(Task input):
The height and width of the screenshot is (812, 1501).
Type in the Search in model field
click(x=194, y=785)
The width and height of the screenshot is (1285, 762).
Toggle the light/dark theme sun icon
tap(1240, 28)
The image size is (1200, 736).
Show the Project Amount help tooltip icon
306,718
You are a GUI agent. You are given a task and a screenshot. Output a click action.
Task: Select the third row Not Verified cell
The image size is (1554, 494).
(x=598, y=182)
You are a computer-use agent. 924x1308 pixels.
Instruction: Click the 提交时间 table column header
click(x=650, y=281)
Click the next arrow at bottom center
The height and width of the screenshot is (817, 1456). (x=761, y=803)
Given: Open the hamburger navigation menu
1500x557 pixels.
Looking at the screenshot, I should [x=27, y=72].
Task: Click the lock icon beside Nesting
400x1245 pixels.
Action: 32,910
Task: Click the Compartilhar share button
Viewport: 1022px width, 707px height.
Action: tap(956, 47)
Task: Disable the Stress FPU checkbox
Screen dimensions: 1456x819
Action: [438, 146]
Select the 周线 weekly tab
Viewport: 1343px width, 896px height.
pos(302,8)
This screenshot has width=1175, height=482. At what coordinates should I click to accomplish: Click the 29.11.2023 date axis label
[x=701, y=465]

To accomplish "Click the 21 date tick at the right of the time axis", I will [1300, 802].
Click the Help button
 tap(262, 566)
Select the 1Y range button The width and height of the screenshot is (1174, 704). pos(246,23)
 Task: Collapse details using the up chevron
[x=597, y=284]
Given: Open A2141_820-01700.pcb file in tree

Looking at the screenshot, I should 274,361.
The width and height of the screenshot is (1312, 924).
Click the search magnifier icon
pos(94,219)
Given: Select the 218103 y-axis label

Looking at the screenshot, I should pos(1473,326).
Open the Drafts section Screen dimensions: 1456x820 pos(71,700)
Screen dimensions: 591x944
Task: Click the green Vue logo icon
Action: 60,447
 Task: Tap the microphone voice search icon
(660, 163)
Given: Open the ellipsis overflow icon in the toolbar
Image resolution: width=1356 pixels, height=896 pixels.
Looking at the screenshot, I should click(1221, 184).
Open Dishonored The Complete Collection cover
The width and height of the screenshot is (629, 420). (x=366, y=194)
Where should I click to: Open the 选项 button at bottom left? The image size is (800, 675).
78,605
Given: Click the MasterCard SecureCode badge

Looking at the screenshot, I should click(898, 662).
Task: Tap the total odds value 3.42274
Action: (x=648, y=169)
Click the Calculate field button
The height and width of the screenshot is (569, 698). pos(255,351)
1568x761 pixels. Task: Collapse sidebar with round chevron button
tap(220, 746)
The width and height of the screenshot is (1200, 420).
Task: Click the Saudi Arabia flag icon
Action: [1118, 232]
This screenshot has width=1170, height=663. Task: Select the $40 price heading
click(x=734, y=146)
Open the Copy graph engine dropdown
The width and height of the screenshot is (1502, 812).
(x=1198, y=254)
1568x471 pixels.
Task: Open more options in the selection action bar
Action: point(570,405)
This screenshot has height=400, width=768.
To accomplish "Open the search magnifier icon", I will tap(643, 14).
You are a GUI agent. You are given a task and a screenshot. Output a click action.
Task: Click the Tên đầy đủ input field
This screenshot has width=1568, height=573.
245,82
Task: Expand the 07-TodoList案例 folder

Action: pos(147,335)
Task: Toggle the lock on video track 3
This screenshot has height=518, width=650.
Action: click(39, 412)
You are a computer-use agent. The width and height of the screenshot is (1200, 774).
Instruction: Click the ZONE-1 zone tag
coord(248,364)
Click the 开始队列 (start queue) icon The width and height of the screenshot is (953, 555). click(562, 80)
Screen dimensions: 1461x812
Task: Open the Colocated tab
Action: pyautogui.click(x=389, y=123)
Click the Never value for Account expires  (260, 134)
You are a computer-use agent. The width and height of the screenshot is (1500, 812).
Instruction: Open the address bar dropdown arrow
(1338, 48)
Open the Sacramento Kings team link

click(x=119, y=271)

(Requirements): Reproduce all of the lines above, substituting "desktop automation agent" for every occurrence of "computer-use agent" and leaving everything else unchanged.

(Output below):
The height and width of the screenshot is (812, 1501).
Type in the Search in model field
click(x=194, y=785)
The width and height of the screenshot is (1285, 762).
Toggle the light/dark theme sun icon
tap(1240, 28)
The image size is (1200, 736).
Show the Project Amount help tooltip icon
306,718
You are a GUI agent. You are given a task and a screenshot. Output a click action.
Task: Select the third row Not Verified cell
The image size is (1554, 494).
(x=598, y=182)
You are a desktop automation agent. 924x1308 pixels.
Instruction: Click the 提交时间 table column header
click(x=650, y=281)
Click the next arrow at bottom center
The height and width of the screenshot is (817, 1456). (x=761, y=803)
Given: Open the hamburger navigation menu
1500x557 pixels.
Looking at the screenshot, I should [x=27, y=72].
Task: Click the lock icon beside Nesting
400x1245 pixels.
Action: 32,910
Task: Click the Compartilhar share button
Viewport: 1022px width, 707px height.
Action: tap(956, 47)
Task: Disable the Stress FPU checkbox
Screen dimensions: 1456x819
Action: [438, 146]
Select the 周线 weekly tab
Viewport: 1343px width, 896px height.
pos(302,8)
This screenshot has width=1175, height=482. At what coordinates should I click to accomplish: Click the 29.11.2023 date axis label
[x=701, y=465]

To accomplish "Click the 21 date tick at the right of the time axis", I will [1300, 802].
Click the Help button
 tap(262, 566)
Select the 1Y range button The width and height of the screenshot is (1174, 704). pos(246,23)
 Task: Collapse details using the up chevron
[x=597, y=284]
Given: Open A2141_820-01700.pcb file in tree

Looking at the screenshot, I should 274,361.
The width and height of the screenshot is (1312, 924).
Click the search magnifier icon
pos(94,219)
Given: Select the 218103 y-axis label

Looking at the screenshot, I should pos(1473,326).
Open the Drafts section Screen dimensions: 1456x820 pos(71,700)
Screen dimensions: 591x944
Task: Click the green Vue logo icon
Action: 60,447
 Task: Tap the microphone voice search icon
(660, 163)
Given: Open the ellipsis overflow icon in the toolbar
Image resolution: width=1356 pixels, height=896 pixels.
Looking at the screenshot, I should click(1221, 184).
Open Dishonored The Complete Collection cover
The width and height of the screenshot is (629, 420). (x=366, y=194)
Where should I click to: Open the 选项 button at bottom left? The image size is (800, 675).
78,605
Given: Click the MasterCard SecureCode badge

Looking at the screenshot, I should click(898, 662).
Task: Tap the total odds value 3.42274
Action: (x=648, y=169)
Click the Calculate field button
The height and width of the screenshot is (569, 698). pos(255,351)
1568x761 pixels. Task: Collapse sidebar with round chevron button
tap(220, 746)
The width and height of the screenshot is (1200, 420).
Task: Click the Saudi Arabia flag icon
Action: [1118, 232]
This screenshot has width=1170, height=663. Task: Select the $40 price heading
click(x=734, y=146)
Open the Copy graph engine dropdown
The width and height of the screenshot is (1502, 812).
(x=1198, y=254)
1568x471 pixels.
Task: Open more options in the selection action bar
Action: point(570,405)
This screenshot has height=400, width=768.
To accomplish "Open the search magnifier icon", I will tap(643, 14).
You are a GUI agent. You are given a task and a screenshot. Output a click action.
Task: Click the Tên đầy đủ input field
This screenshot has width=1568, height=573.
245,82
Task: Expand the 07-TodoList案例 folder

Action: pos(147,335)
Task: Toggle the lock on video track 3
This screenshot has height=518, width=650.
Action: click(39, 412)
You are a desktop automation agent. The width and height of the screenshot is (1200, 774).
Instruction: Click the ZONE-1 zone tag
coord(248,364)
Click the 开始队列 (start queue) icon The width and height of the screenshot is (953, 555). click(562, 80)
Screen dimensions: 1461x812
Task: Open the Colocated tab
Action: pyautogui.click(x=389, y=123)
Click the Never value for Account expires  (260, 134)
You are a desktop automation agent. The width and height of the screenshot is (1500, 812).
Instruction: Open the address bar dropdown arrow
(1338, 48)
Open the Sacramento Kings team link

click(x=119, y=271)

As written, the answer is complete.